Alexandra Samyn

 

 

Fondatrice de K[ré] en 2015, Alexandra est photographe amateur à ses heures perdues...enfin ses heures perdues ... c'est-à-dire entre son vrai métier de Directrice Supply Chain pour une société de boxes par abonnement, la création de K[ré], le Krav maga,... 

 

 

 

Petite interview croisée-dynamique pour mieux se connaître : 

 

Alexandra, d'où t'es venue l'idée de K[ré] ? 

Lors d'un week-end à Hambourg avec des amis ! Au détour d'une balade dans le quartier bobo de la ville, j'ai vu dans un magasin de décoration un concept similaire mais la finition ne me plaisait pas : réalisé sur du médium, le produit était trop léger et le résultat final pas assez travaillé je trouvais.

Mais je suis tombée amoureuse de l'idée du petit objet de décoration facile à placer dans son intérieur. De retour à Paris, je me suis jetée sur la réalisation de prototypes et j'ai créé K[ré] dans la foulée.

Au fil des mois j'ai réalisé plusieurs tests jusqu'à trouver le bon bois, la bonne finition, la bonne technique de gravure,... il en a fallu des heures et des critiques pour aboutir au résultat d'aujourd'hui. 

 

Et le nom K[ré] ?

Alors ça, je dois bien avouer que c'est venu lors d'une discussion avec un ami à qui je parlais de l'idée, j'étais partie sur un tout autre nom à consonance plus anglo-saxonne et il m'a dit "mais tu pourrais jouer sur le K et faire quelque chose en français" et spontanément K[ré] est venu et le logo avec en mettant le [ré] en exposant. Quand tout s'enchaîne naturellement à partir d'une idée, on sait qu'on tient le bon bout ! 

 

Qu'est-ce qui t'a décidé à te lancer dans l'aventure ? 

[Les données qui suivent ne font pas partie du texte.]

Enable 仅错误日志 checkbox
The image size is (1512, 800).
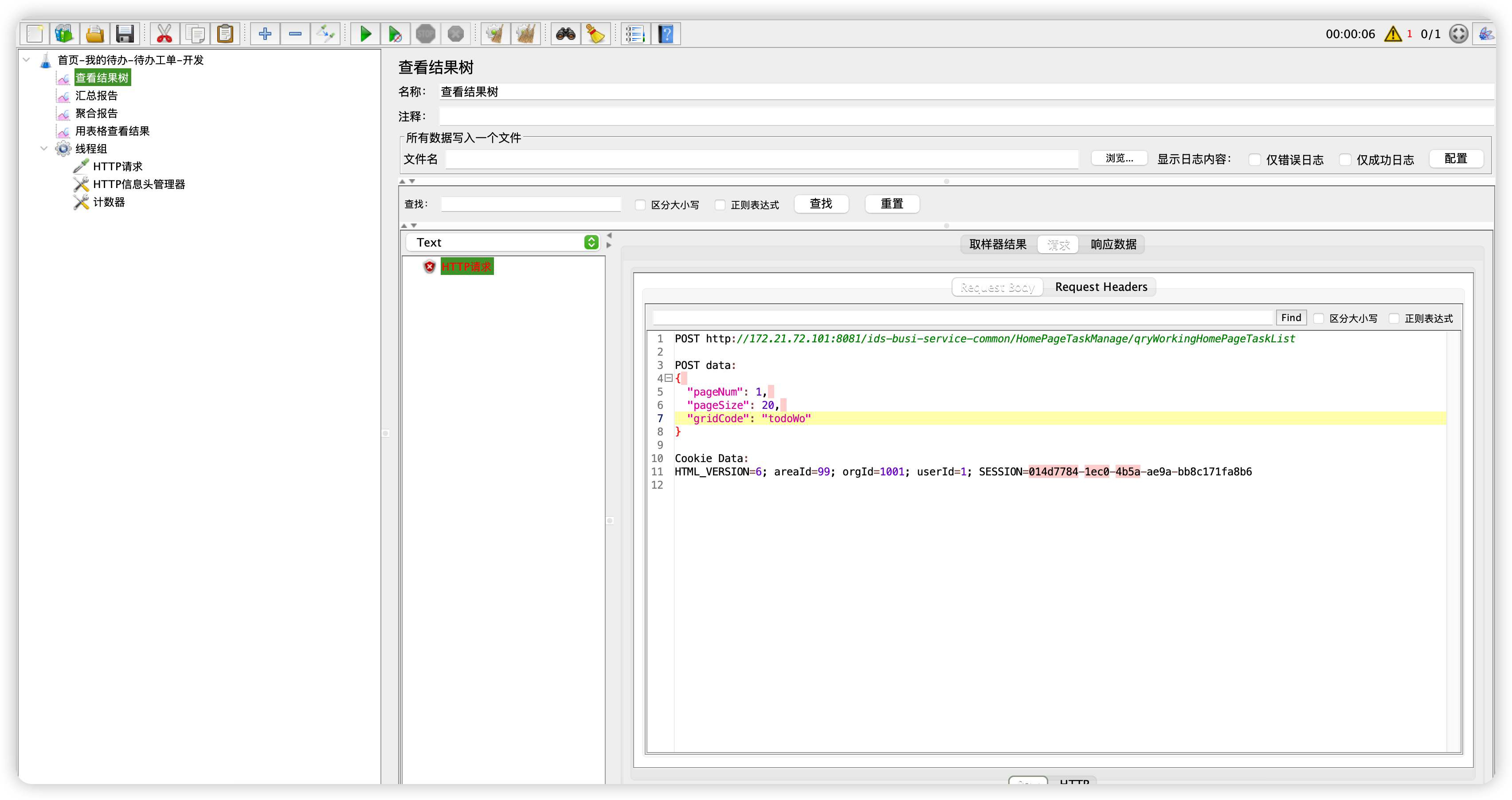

Et bien tout d'abord je suis fan du concept, ça aide beaucoup ! Ensuite quelques jours seulement après être rentrée d'Hambourg il est arrivé quelque chose d'assez extra-ordinaire (heureusement q'une amie était là pour en témoigner, je me pince encore pour savoir si c'était vrai parfois !). Nous étions donc en train de prendre un verre avec une amie et je lui montrais les premiers prototypes que j'avais réalisé pour avoir son avis. 

Et là...un monsieur attablé avec son fils à côté de nous, nous a abordé en nous demandant ce que c'étaient que ces objets. Je lui ai expliqué le concept et il a adoré , au point de me demander à brûle-pourpoint: "Les deux  là vous les vendez combien ?" ... Totalement prise au dépourvu j'ai marmonné 10€ sans trop comprendre ce qui était en train de se passer... Il est parti peu après et j'ai réalisé sous le regard incrédule de mon amie que je venais de réaliser ma première vente ! Si après ça, je ne me lançais pas pour de vrai...

 

Tu dois être un peu manuelle à la base ? 

Pas du tout... très loin de là même. J'ai appris au fur et à mesure: j'ai acheté une ponceuse et fait mes premiers tests sur mon balcon (une chance que les voisins ne se soient jamais plaints!). J'ai parcouru la région parisienne pour rencontrer des menuisiers et des artisans ébénistes pour trouver les bonnes techniques et matériaux.